Fichee is a moveable festival that is determined by astrologers and announced by the clan leaders. Its celebration includes singing traditional songs and performing dance, which is celebrated among all community regardless of age, social status and gender. The festival is inscribed by UNESCO as the representative list of the Intangible Cultural Heritage of Humanity in 2015.

==Observances==
Fichee-Chambalaalla is a New Year holiday celebrated among Sidama people in Ethiopia. According to the tradition, Fichee commemorates a Sidama woman who visited her parents and relatives once in a year after her marriage and brings buurisame, a meal prepared from false banana, milk and butter, and share to her neighbors. Hence, Fichee is a symbol for unity among Sidama tradition. Fichee is a moveable festival determined by astrologers and the date announced by clans. Celebrations include singing traditional songs and perform dance, and is observed regardless of age, social status and gender.

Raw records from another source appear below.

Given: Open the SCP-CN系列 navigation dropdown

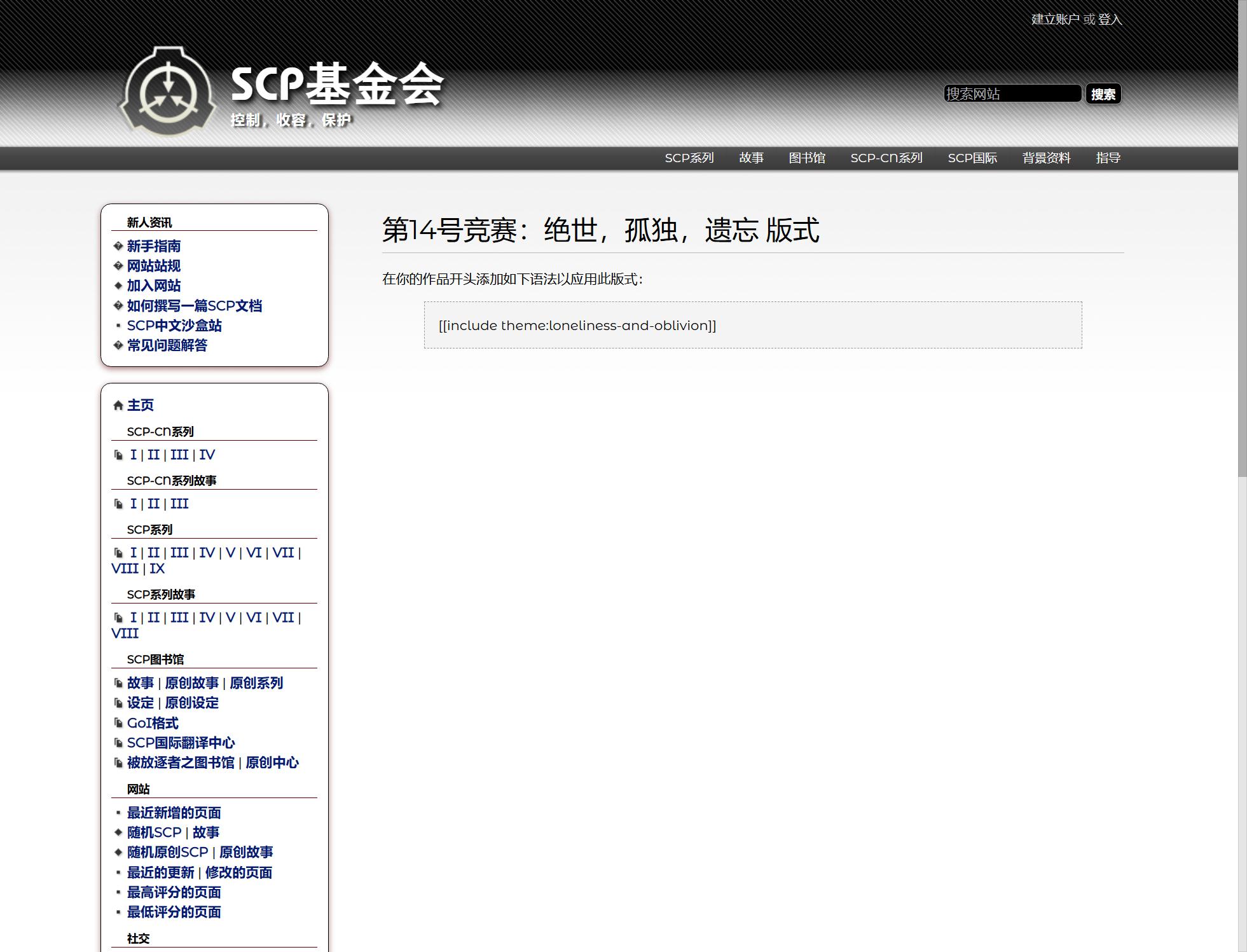Looking at the screenshot, I should pyautogui.click(x=886, y=158).
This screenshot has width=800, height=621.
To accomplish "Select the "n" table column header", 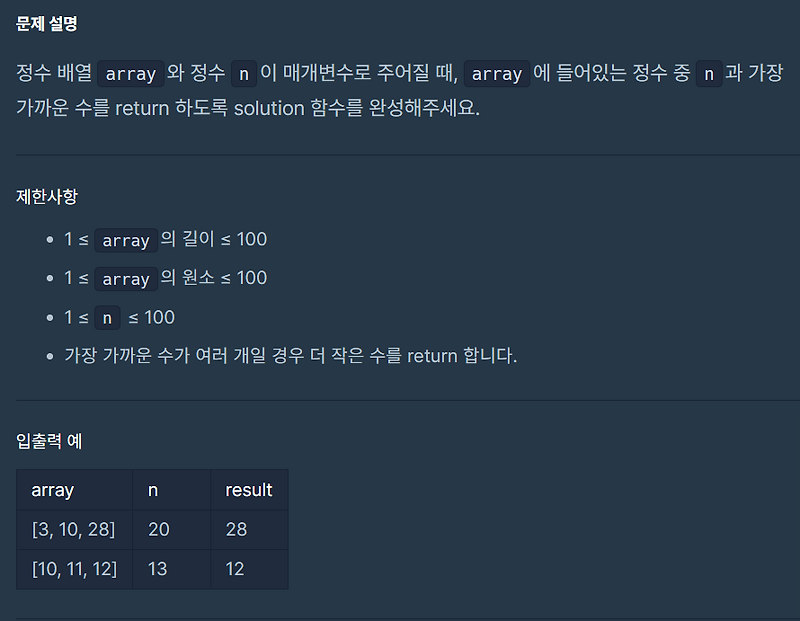I will (x=171, y=490).
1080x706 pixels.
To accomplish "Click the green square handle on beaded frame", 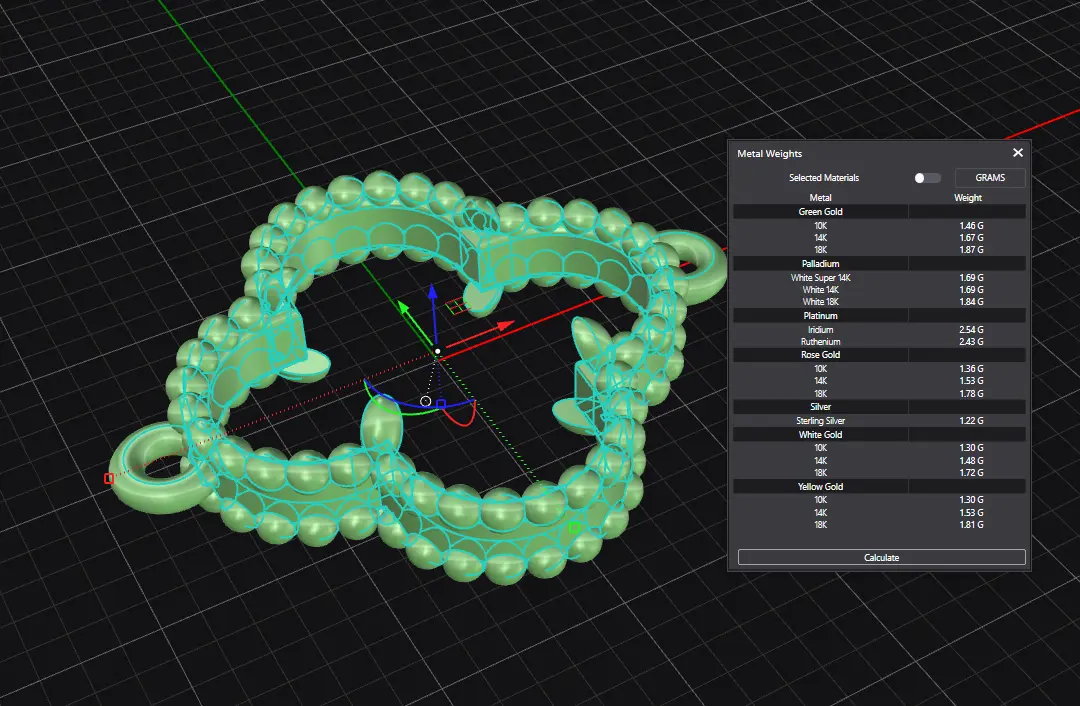I will click(574, 527).
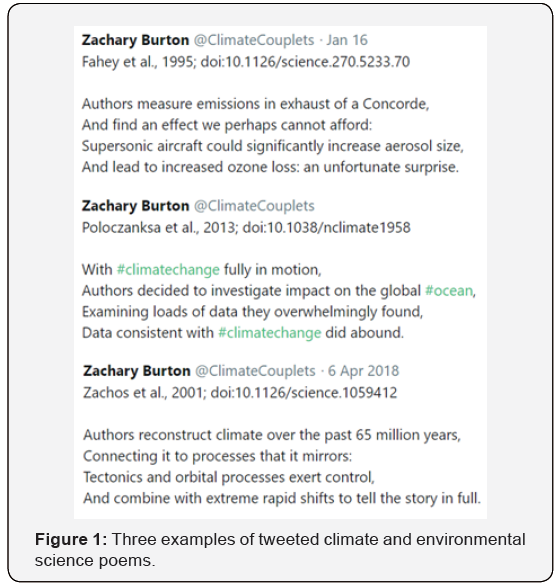Click the Jan 16 tweet date

pyautogui.click(x=347, y=40)
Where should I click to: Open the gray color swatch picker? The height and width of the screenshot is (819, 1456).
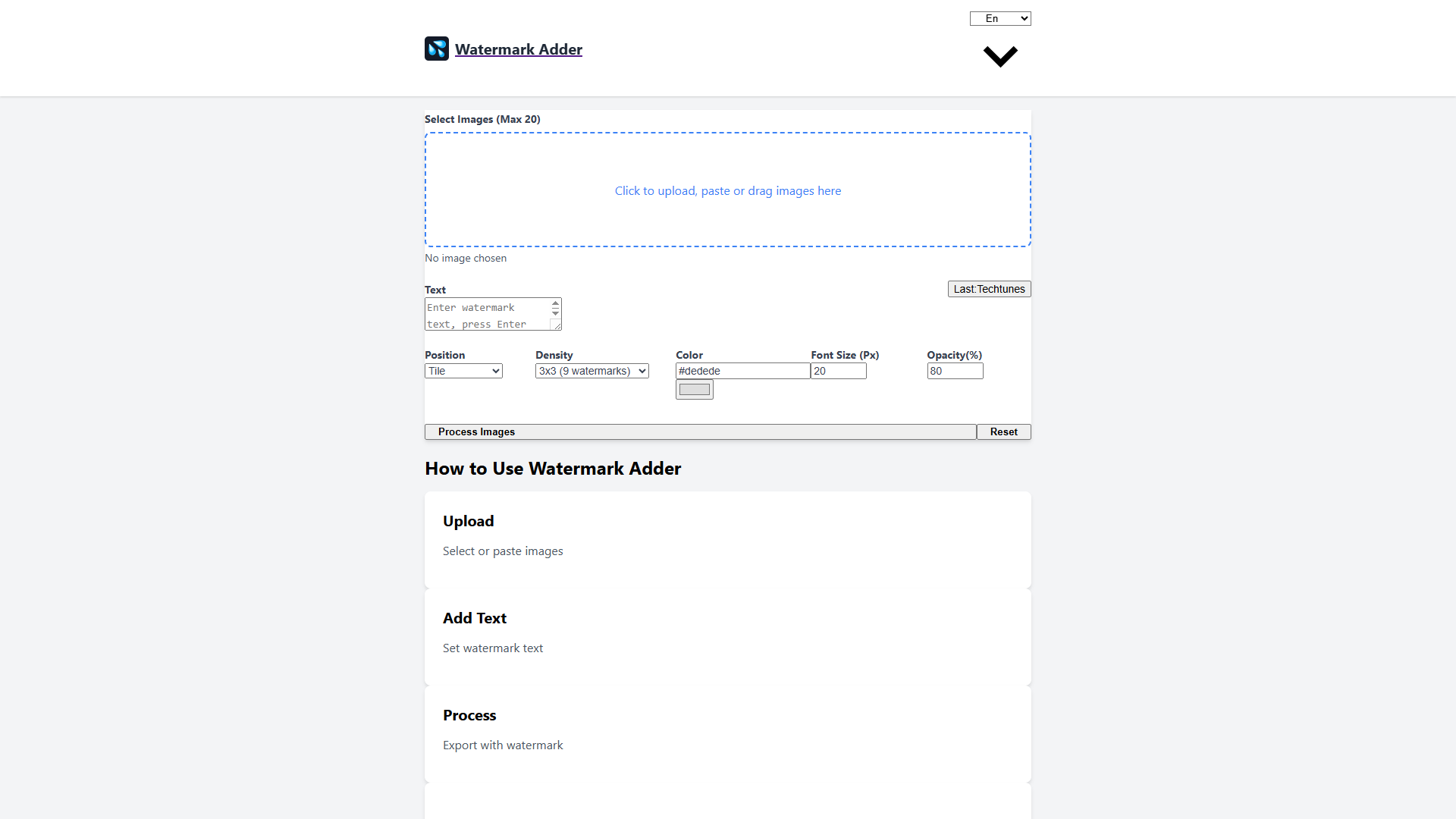(695, 390)
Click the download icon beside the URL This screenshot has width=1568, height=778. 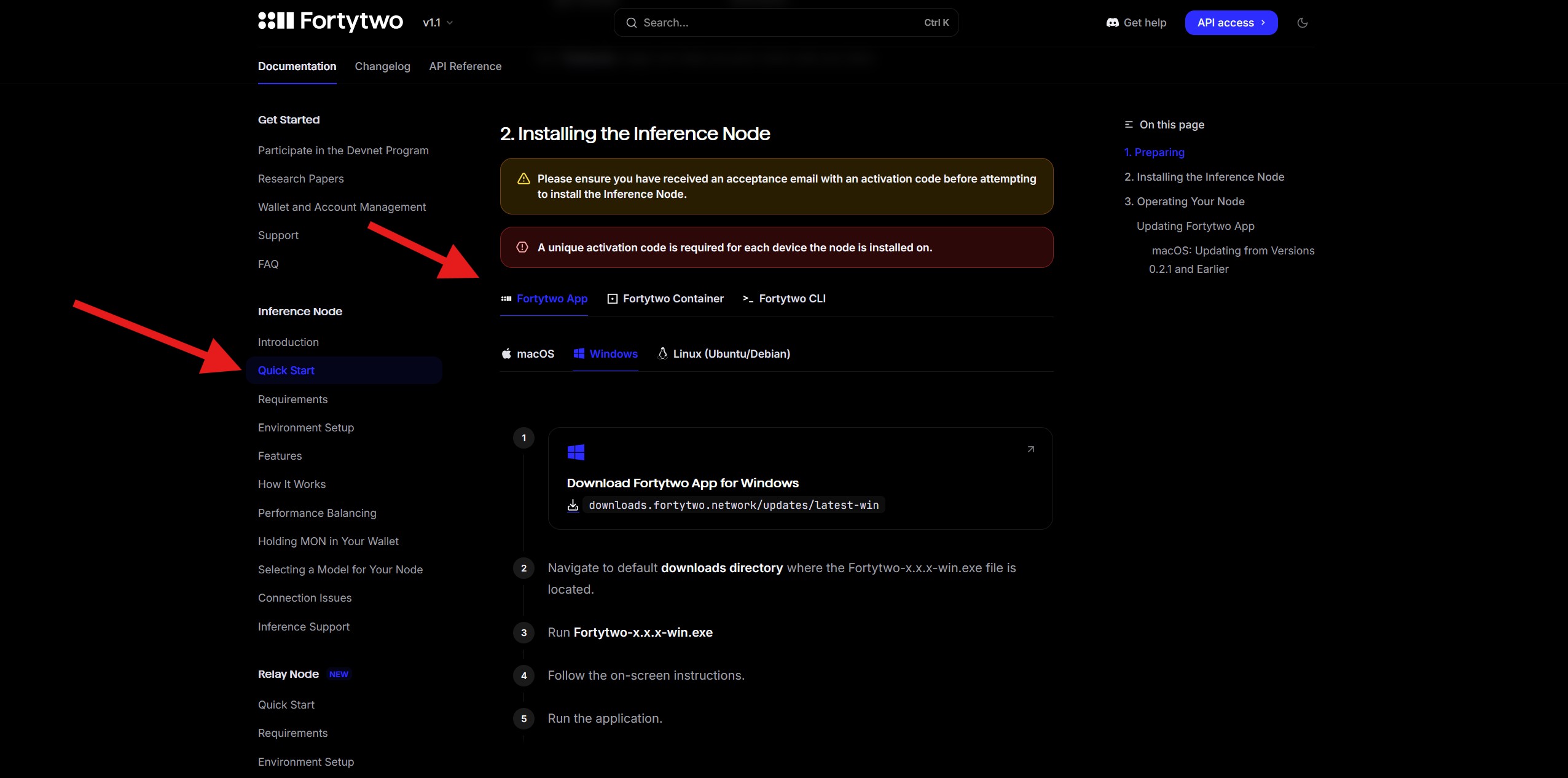(x=573, y=505)
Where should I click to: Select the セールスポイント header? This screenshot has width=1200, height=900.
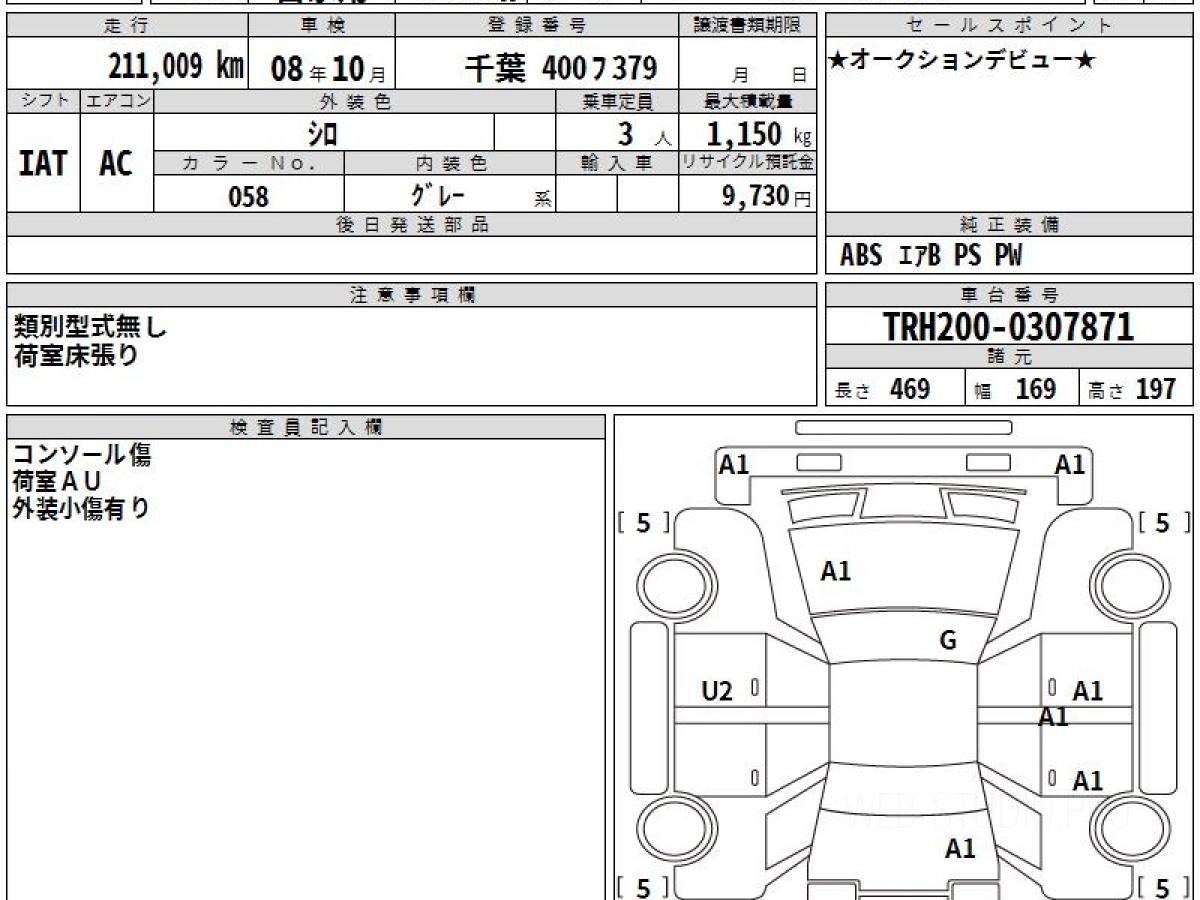1009,26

During the first day, children wanders house-to-house to greet neighbors, who served them buurisame. The clan leaders advised Sidama people to work hard, respect and support the elders, and abstain from cutting down indigenous trees, begging, indolence, false testimony and theft. Overall, the festival promotes social cohesion, good governance and equality among the Sidama people and other ethnic groups in Ethiopia. Adults, especially women, transmit the tradition and knowledge orally to younger generation by preparing buurisame and making hairdressing to their daughters and other girls. In 2015, the festival is inscribed by UNESCO as the representative list of the Intangible Cultural Heritage of Humanity.